It never fails to amaze me how decent, law-abiding citizens become
tempted to submit bogus damage claims when they believe an insurance company
is going to pay the tab. According to the Insurance Bureau of Canada,
insurance fraud is one of the most expensive white-collar crimes in Canada,
with an estimated cost of more than $1.3 billion annually.
The insurance industry estimates that 10 to 15 per cent of home, car or
business insurance claims are fraudulent. Ultimately, we all pay for the
fictitious claims, through higher insurance rates and inflated prices for
consumer goods and services.
The Canadian Coalition Against Insurance Fraud (CCAIF) was established by
industry stakeholders in 1994 to prevent and detect insurance frauds. Every
year it publishes a list of the top 10 insurance frauds, featuring some of the
most offbeat and oddball schemes of the previous 12 months.
Here are some of my favourites culled from the CCAIF list of homeowner frauds
in the last few years. All the stories are true, but the names are omitted to
protect the dimwitted:
THE LONGEST YARD: An adjuster interviewed a man at his house on a
routine stolen boat claim. The insured said his 21-foot vessel was stolen from
his locked garage. It didn't take a high-tech tool to discover this fraud
just a measuring tape: The garage was only 18 feet long.

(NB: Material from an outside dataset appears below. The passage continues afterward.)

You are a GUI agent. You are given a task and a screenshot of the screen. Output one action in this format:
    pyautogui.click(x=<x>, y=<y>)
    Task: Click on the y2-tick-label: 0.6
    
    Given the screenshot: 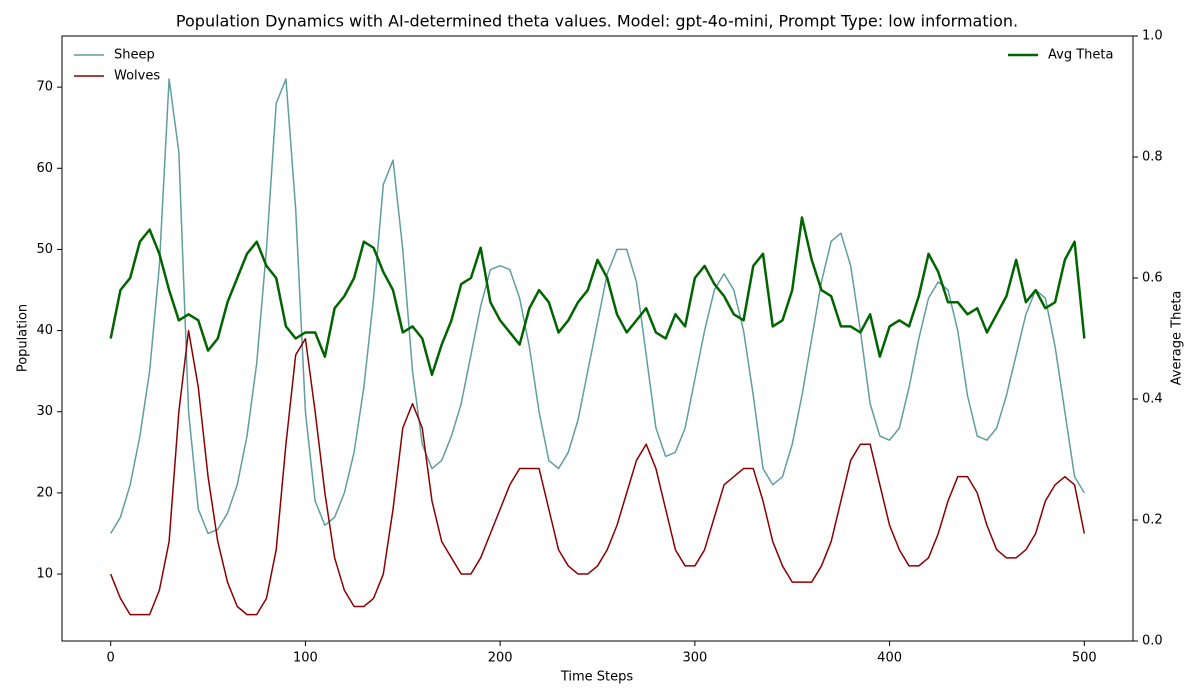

PHOTO FINISH: A flood in a man's basement caused extensive water
damage. The insurance adjuster arrived on the scene and took pictures for his
files. The photos showed a TV set, stereo and a few bags of clothing that
would all have to be replaced. A contractor who arrived the next day also took
pictures, but his told a different story. They showed three TV sets, two
stereos and 40 bags of clothing. The claim was denied.
COPYCAT: A man moving into his new house dropped his television set and
it tumbled down the basement stairs. The insurance company replaced the set
with a new one. The insured bragged to a co-worker about the prompt and
efficient service he received from his insurer. She told her husband who soon
afterward called his own insurance company to report that he had dropped his
set and taken it to the dump. Unfortunately for him, the same insurance
adjuster handled both claims. He went to the dump and discovered that the
make, model and serial number of the TV set in the second case were the same
as in the earlier case.
ONE FOOT TOO LONG: A man's foot had been injured. His story was that as
he was getting out of his car, a family member ran over the foot with a
lawnmower. When an investigator showed up, he noticed that the driveway was
substantially higher than the adjacent lawn, and that the man's story could
not have been true unless his leg was 10 feet long. The claim was withdrawn
and the insurance company never found out what really caused the injury.
BOGUS IN BOTH LANGUAGES: A beautiful piece of sculpture was stolen in a
home break-in. Its owner filed two claims for the theft of the same sculpture
one in English and one in French. Fortunately the claims adjuster was
bilingual and spotted the scam.
SLIPPERY CHARACTERS: A man and woman were standing on the front steps
of a house and bidding their hosts goodnight. Freezing rain had been falling
during the evening, and the woman slipped and tumbled down the stairs. The
party hosts were sued for damages under their home insurance policy. An
investigator later discovered that witnesses to the slip-and-fall incident
said they saw the man glare at his wife and tell her to act as if she was
really hurt. Another heard him whisper, "Who knows, maybe we can make a few
bucks from the insurance company." The company's response was as icy as the
COMING CLEAN: A man said he was standing in his bathtub taking a shower
when suddenly his whole house shook. He slipped and suffered a nasty injury.
Apparently a passing motorist had lost control of his truck and slammed into
the house. The local paper had carried a story about the accident. It quoted
an eyewitness who was standing outside the house at the time and saw the whole
thing. Unfortunately for the claimant, the eyewitness was the same guy who
filed the claim.
THE INSURED HAD NO CLOTHES: A man said his clothesline was stolen from the
backyard and with it all his clothes. The insurer paid up. That story inspired
the man's friend, who also claimed his clothesline was stolen along with lots
of expensive clothes. Before they got taken to the cleaners, the insurance
company discovered that the man lived in a 12th floor apartment with no
balcony. Claim denied.
A HUSBAND'S TEMPTATION: The adjuster was running down a list of standard
questions with a couple that had been involved in a car accident. The adjuster
asked the wife if she had been injured and she said no. Asked if he had been
injured, the husband hummed and hawed for a moment. Then the wife jumped in.
"He's thinking about it," she said. The adjuster is thinking about it, too.
If you're thinking about a good tale for your insurance company, think again.
They've heard it all before and they're experts at scoping out bogus claims.